# YOUR OBJECTIVE:
Somewhere below is a line with "Task: Click 拡大地図を表示 link on map card" and, later, a line with "Viewport: 1159px width, 700px height."; repeat those two lines and all the lines between them, exactly as they are.

(Saved data entries)
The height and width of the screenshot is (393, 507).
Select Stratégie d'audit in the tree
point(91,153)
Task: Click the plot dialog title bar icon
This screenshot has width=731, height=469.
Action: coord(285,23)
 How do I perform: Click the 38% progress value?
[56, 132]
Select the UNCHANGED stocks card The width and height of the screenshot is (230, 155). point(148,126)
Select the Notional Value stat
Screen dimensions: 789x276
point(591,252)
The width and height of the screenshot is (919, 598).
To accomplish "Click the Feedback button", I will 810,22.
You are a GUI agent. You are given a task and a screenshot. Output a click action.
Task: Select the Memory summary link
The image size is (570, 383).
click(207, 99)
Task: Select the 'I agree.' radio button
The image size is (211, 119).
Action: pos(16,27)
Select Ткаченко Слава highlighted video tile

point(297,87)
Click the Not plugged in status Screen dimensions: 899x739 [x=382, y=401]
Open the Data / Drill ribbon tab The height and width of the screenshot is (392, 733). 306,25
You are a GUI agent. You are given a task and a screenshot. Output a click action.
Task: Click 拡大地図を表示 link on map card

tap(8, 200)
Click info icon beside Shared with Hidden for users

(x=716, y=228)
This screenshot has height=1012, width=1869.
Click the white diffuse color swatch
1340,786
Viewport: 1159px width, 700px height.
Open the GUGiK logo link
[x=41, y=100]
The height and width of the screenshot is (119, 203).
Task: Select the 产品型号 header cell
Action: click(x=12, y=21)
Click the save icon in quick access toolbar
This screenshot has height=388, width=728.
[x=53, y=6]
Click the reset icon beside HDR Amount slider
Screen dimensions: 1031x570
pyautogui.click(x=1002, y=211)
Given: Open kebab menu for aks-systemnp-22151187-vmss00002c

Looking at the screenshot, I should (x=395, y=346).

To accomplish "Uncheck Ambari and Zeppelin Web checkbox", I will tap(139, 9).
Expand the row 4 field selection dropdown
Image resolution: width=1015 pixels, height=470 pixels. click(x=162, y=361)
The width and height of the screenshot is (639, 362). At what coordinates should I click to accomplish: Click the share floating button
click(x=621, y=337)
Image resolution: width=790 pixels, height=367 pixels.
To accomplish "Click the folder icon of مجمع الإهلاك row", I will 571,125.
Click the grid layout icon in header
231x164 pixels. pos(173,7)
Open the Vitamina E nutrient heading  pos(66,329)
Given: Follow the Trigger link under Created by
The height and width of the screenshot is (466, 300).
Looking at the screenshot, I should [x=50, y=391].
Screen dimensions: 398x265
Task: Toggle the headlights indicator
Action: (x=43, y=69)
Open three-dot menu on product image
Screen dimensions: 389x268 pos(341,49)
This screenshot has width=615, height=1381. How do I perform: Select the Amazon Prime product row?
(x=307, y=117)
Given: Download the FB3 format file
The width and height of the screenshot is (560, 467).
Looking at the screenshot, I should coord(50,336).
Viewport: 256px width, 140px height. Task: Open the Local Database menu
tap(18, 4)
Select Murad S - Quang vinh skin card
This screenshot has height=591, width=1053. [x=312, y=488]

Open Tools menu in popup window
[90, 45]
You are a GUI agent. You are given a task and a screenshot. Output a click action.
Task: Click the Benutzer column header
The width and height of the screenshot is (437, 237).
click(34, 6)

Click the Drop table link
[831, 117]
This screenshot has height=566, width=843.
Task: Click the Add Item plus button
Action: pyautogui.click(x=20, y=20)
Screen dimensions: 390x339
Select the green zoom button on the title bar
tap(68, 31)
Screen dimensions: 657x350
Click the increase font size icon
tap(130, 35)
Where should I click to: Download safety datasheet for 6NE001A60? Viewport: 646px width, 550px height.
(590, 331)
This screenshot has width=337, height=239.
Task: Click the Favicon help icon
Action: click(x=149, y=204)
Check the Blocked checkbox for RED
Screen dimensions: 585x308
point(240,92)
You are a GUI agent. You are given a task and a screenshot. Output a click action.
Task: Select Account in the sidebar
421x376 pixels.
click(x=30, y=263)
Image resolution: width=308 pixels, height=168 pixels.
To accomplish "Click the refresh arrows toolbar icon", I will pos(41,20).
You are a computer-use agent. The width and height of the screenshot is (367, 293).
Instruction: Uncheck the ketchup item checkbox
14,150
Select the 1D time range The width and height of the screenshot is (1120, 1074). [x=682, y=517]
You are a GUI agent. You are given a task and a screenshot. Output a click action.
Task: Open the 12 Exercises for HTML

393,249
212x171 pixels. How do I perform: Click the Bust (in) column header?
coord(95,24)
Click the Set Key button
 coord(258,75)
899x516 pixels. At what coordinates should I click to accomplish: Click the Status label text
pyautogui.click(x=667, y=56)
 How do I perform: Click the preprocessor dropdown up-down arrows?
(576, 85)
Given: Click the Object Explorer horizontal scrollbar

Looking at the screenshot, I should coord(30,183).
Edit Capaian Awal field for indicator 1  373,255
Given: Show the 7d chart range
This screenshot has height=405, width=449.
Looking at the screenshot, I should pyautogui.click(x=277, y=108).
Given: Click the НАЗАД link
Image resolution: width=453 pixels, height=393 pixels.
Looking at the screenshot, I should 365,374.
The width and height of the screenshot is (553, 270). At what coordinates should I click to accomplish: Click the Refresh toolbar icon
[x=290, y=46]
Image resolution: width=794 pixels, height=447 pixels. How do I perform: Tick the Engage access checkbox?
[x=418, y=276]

# YOUR RESPONSE:
Task: Click 拡大地図を表示 link on map card

tap(8, 200)
Click info icon beside Shared with Hidden for users

(x=716, y=228)
This screenshot has height=1012, width=1869.
Click the white diffuse color swatch
1340,786
Viewport: 1159px width, 700px height.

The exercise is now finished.